Dubai to launch silver ETF

November 22, 2008

By Melissa Pistilli-Exclusive to Silver Investing News

The Dubai Multi Commodities Center (DMCC) is set to launch an Exchange Traded Fund (ETF) for silver next month, according to financial journalist Peter J. Cooper.  Cooper is a financial journalist out of Dubai Media City and is well-versed in Middle Eastern business and finance. His book Opportunity Dubai was published this month.

Demand for physical silver is high in Dubai according to Cooper, who says local bullion dealers, after exhausting closer sources, are flying silver bars into Dubai from all over the world in order to meet demand.  In the last few years, “the DMCC has successfully established itself as a regional hub for commodities trading . . . and has its own swanky new business park with its gold, silver and diamond towers,” said Cooper.

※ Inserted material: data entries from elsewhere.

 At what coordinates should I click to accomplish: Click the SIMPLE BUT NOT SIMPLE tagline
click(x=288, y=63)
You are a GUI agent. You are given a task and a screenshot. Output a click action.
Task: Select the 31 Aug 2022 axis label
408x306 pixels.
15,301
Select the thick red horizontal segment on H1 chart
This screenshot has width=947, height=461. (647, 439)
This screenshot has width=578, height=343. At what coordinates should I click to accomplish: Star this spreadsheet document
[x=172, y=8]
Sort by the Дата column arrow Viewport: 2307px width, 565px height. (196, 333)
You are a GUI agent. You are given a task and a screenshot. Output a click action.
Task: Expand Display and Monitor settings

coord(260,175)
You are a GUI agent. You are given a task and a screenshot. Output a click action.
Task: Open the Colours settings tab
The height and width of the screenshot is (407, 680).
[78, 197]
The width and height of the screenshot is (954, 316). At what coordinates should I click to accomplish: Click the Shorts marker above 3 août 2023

In January this year, the Noor Islamic Bank based in Dubai announced plans to become the world’s largest Islamic bank within the next five years by spending upwards of $1 billion on acquisitions in Europe, Asia, North Africa, and the Middle East. Currently, Noor is 25 per cent owned by the Dubai government and 25 per cent by the emirate’s ruler Sheikh Mohammed bin Rashid Al Maktoum, who is also the Prime Minister and Vice President of the United Arab Emirates.

Dubai, which interestingly was once the center for gold smuggling to India thirty years ago, is now home to about 20 per cent of the global physical gold trade. The UAE member has long been an established market for gold jewelry and bullion.   A tax free center for commodities traders, the emirate will soon be site of the Middle East’s first gold ETF this fourth quarter.

“Details of the silver ETF are being kept under wraps for the launch but the plans seem at a advanced stage,” said Cooper. The gold and silver ETFs will no doubt have to comply with Sharia law, which prohibits charging interest as it is a form of usury, and bans investments in businesses connected to alcohol or gambling.

The silver ETF price will of course be determined by the spot price for physical silver, which is much lower than the high premiums many are paying for physical silver. The advantage to investors is the ability to get into the silver market at low prices and also the opportunity to “profit from the leverage silver offers to the gold price,” Cooper said.

Cooper has merely hinted at a connection between Dubai’s silver ETF and 1970’s Hunt Brothers. “Will the new Dubai silver ETF have a big enough impact on the tiny global silver market to send prices higher like the Hunt Brothers did in the late 1970s when they cornered the market? Well, nothing succeeds like success and a silver ETF in Dubai looks like the right product in the right place at the right time.”

However, The International Forecaster’s Bob Chapman is more blunt. “The Dubai silver ETF may pick up where the Hunt Brothers left off.” Chapman, who was once owner of one of the largest gold and silver brokerage firms in the 70s and 80s sees Dubai’s silver ETF launch as a calculated move toward cornering the silver market much like the Hunt Brothers did. “The sheikhs may well have decided to go after the silver market.
“What may be happening here is that the OPEC nations, and possibly also Russia, are setting up a counterbalance against the collapse of oil prices,” he said.  Chapman has often railed about sovereign wealth funds in the oil-rich Middle East manipulating precious metals prices up whenever the oil price was hammered by who he calls the “Illuminist manipulators.”  He believes the OPEC nations are once again truing to send the message, “you leave oil alone, or we will send gold and silver to the moon and expose your destruction of the US economy by killing the canaries in the coal mines, thus ringing the gold and silver alarm bells loud and clear.”

Chapman sees the Dubai silver ETF as one way in which the OPEC nations are gearing up to take advantage of what just might be “the greatest opportunity to corner a commodity market in the history of the world.”  Chapman asks his readers to picture what may happen if COMEX gold and silver are “funneled” into Dubai’s new ETFs. He argues that because there is only about one billion ounces of above-ground silver stocks and given that silver is “trading at a ridiculous sub- 10″ it would  be so easy for the “wealthy oil sheikhs and their sovereign wealth funds” to buy up all the above-ground silver.  Chapman believes both oil and silver prices are bound to surge higher. “We should soon see $80 to $100 oil and $15 to $20 silver.”